As I get older, I'm more and more astonished by how clever and wonderful the natural world is
Monty says his inspiration for his latest book came from the love of nature and wildlife he has nurtured since childhood.
“From a very early age I loved the countryside as much as any garden and was fascinated by the life that I saw all around me from trees, wildflowers, birds, insects and mammals,” he says.
“In a sense, this book has been more than 60 years in gestation. I have kept notebooks and journals ever since I could write and I have drawn upon these, as well as the events of the past year.”
The book is Monty’s own personal journey through the natural year, month by month, season by season, observed from the immediate world all around him.
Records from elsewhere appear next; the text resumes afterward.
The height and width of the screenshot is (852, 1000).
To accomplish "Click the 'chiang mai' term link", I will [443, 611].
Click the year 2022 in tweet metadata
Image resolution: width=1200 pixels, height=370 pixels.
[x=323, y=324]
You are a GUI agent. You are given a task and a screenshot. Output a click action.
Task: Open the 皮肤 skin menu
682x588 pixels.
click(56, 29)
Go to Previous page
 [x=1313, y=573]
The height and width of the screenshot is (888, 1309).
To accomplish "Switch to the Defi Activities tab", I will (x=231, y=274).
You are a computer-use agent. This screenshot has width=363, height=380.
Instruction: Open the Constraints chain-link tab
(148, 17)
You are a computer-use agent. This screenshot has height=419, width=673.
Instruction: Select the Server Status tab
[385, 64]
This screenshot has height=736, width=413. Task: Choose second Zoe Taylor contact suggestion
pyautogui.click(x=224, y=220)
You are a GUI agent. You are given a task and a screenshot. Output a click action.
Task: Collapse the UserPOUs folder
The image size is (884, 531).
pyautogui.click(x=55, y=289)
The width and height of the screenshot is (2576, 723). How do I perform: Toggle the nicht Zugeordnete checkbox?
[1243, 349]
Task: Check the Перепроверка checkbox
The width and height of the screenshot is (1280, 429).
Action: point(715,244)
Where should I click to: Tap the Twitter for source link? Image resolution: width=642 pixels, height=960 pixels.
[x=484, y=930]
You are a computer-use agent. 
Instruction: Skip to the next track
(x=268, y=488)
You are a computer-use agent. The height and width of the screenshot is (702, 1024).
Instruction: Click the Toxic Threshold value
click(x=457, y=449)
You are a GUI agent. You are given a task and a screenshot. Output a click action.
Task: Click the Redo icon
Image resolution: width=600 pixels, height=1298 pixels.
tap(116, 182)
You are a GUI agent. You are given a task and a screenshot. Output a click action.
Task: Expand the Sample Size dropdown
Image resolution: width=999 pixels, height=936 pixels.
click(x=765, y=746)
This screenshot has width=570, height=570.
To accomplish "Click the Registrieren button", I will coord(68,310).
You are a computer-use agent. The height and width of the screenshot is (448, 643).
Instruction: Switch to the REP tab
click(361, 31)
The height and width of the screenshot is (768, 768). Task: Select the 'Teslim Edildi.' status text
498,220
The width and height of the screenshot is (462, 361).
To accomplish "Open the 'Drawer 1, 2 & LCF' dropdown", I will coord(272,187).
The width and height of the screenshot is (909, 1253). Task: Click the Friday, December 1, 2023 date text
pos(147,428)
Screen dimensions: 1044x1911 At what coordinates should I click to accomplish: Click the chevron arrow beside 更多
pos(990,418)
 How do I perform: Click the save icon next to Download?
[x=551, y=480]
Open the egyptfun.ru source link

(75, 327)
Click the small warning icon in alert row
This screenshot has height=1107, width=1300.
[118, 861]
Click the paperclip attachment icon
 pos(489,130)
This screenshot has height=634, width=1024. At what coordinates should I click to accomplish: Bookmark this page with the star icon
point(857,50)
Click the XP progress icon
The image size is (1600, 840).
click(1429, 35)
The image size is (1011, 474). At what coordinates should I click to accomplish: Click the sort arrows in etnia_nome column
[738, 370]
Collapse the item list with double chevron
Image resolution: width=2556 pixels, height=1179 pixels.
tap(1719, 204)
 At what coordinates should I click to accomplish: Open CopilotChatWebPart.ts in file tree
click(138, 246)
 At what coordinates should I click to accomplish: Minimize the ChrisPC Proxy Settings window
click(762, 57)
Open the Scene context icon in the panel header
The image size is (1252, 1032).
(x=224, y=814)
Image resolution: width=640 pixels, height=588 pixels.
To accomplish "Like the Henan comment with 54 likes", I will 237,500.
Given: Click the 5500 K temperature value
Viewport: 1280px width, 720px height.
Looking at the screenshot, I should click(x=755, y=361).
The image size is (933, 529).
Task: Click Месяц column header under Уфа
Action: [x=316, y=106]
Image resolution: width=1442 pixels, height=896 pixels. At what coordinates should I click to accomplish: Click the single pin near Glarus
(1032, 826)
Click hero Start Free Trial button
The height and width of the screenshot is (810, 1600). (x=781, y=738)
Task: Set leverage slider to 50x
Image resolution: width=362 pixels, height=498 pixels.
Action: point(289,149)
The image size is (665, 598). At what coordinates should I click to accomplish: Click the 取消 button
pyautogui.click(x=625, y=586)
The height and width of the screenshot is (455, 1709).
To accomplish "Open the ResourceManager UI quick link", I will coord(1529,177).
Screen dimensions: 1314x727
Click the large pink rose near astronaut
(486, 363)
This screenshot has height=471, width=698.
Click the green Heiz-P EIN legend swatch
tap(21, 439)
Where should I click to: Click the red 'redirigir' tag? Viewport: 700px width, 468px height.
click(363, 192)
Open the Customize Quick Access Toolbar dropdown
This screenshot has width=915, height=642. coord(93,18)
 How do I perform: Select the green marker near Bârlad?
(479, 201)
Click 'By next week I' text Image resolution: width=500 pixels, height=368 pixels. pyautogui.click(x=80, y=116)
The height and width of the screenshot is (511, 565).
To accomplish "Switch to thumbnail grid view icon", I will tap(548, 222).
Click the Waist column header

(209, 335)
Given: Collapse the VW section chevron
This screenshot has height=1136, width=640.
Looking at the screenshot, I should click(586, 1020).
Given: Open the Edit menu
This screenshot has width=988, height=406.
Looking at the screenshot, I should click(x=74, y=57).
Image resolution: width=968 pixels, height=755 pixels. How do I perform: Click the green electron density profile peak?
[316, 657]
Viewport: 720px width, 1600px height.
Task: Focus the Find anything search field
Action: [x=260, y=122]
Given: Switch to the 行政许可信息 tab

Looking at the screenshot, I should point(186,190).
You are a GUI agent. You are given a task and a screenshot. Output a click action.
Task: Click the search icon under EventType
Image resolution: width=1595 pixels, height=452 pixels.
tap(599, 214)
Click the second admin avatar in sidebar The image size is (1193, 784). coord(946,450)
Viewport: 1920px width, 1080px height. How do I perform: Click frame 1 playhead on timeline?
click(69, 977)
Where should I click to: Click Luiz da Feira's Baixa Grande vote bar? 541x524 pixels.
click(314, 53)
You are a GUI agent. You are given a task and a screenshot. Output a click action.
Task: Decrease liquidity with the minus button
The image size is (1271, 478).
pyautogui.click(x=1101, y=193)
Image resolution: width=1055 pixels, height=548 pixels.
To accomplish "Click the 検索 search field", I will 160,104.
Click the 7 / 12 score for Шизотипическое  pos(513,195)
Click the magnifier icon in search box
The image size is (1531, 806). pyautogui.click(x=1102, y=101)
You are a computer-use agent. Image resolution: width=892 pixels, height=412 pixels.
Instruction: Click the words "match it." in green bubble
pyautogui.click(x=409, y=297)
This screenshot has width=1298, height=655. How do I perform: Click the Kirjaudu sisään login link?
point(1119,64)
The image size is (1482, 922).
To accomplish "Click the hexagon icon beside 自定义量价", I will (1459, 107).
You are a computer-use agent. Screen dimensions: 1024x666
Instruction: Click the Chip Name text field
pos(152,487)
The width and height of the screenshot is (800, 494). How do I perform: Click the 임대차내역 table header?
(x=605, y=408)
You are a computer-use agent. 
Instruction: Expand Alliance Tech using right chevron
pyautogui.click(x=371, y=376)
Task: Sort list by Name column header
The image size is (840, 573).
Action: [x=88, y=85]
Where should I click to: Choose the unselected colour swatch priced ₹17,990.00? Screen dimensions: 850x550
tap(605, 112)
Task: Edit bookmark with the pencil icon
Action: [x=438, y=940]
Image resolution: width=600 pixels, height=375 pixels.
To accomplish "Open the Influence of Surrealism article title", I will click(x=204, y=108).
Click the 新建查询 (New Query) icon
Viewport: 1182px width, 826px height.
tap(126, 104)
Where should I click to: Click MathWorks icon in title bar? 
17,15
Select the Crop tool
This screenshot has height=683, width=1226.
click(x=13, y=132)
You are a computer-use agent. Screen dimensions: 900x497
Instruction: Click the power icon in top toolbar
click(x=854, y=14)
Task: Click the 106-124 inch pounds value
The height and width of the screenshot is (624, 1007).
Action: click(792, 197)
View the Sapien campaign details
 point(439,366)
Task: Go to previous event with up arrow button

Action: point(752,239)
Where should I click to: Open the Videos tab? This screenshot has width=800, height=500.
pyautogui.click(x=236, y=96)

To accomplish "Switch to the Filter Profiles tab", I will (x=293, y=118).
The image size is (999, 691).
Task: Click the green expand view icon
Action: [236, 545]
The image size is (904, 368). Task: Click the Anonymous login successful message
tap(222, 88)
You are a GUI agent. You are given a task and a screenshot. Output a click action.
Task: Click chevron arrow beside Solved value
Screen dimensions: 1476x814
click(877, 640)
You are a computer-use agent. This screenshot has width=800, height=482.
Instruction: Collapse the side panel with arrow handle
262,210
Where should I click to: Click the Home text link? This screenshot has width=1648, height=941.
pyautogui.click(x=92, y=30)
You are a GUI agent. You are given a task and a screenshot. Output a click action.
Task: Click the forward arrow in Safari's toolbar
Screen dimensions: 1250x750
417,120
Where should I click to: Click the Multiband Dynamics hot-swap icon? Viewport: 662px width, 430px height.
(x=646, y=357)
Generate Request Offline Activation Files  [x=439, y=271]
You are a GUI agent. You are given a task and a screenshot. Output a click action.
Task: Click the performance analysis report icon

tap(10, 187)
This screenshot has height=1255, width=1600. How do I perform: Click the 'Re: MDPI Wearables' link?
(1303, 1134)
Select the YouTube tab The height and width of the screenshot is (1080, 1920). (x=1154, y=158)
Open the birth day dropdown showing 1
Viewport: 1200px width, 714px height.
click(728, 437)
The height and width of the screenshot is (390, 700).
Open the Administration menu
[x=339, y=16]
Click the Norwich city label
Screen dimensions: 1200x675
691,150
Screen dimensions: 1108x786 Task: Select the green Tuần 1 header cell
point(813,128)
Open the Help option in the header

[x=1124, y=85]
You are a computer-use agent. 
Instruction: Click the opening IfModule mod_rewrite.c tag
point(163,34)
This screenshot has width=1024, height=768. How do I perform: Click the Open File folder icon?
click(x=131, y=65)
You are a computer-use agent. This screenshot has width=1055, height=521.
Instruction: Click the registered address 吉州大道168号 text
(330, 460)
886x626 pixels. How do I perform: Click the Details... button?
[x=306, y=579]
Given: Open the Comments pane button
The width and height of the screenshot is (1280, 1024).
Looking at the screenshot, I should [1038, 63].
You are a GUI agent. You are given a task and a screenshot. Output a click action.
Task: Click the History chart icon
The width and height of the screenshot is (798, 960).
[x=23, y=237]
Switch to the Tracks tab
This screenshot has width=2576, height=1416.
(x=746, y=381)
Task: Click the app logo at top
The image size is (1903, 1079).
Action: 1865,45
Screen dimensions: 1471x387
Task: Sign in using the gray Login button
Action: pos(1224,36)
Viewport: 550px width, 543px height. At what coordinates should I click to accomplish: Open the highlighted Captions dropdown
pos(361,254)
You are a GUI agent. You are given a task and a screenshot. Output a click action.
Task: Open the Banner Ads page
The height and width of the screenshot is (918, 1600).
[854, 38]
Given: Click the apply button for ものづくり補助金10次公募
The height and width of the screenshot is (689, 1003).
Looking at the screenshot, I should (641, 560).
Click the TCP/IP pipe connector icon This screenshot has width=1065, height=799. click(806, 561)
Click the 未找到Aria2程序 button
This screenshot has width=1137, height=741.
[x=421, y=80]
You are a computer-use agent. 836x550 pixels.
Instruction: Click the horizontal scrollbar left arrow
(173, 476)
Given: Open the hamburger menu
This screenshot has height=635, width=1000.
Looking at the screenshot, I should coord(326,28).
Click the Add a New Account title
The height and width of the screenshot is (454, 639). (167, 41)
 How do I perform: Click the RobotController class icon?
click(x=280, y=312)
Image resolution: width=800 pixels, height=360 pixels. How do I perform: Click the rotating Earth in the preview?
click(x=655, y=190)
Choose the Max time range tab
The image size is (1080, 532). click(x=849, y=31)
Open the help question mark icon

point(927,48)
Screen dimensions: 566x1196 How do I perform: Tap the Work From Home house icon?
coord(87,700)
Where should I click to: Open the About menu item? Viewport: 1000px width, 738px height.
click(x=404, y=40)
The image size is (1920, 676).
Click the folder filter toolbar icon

“It struck me in a way that we have become disconnected from the natural world close to home by virtue of the incredible nature we see on TV,” he explains.
“While these programmes about, for instance, snow-leopards, penguins and falling glaciers are incredible and wonderful, it sometimes feels like nature is removed from our own backyards. It’s not. It’s everywhere.
“You don’t even need a garden. Look out from a window on the 13th floor and see a bird flying across your eye-line. That bird has come from somewhere and it’s going somewhere, and for a moment you and the bird are in the same world together. This is what interests me. I wanted to show that this big, mysterious natural world is just outside your door. It’s yours. It’s not something that happens elsewhere to other people or in other places. It’s right here and now, today.”
Working in the garden is very good for mental health
Monty, who has had his own battles with depression in the past, is passionate about the benefits of the natural world for those suffering from mental health issues and depression.
“There is no question that getting outside into nature and working in the garden is very good for mental health,” he says. “You’re in the moment and not thinking about anything else. Problem is that when you are depressed, you may neither want to go out nor feel able. But try and it will feel like a little light faraway to begin with. We don’t exactly know why but gardening and being outside works.”
Getting creative at Christmas
Christmas is, of course, just around the corner. Monty, who lives in Herefordshire with wife Sarah, is clearly a fan of the festivities.
“It is a family celebration we enjoy very much and I always buy the biggest tree I can fit into the house – and from the same local grower for the past 25 years,” he writes on his website. “We cut flowers from the garden, make wreaths with dried stems and flowers, put up big bunches of mistletoe from the apple trees in the orchard and fill the house with green.”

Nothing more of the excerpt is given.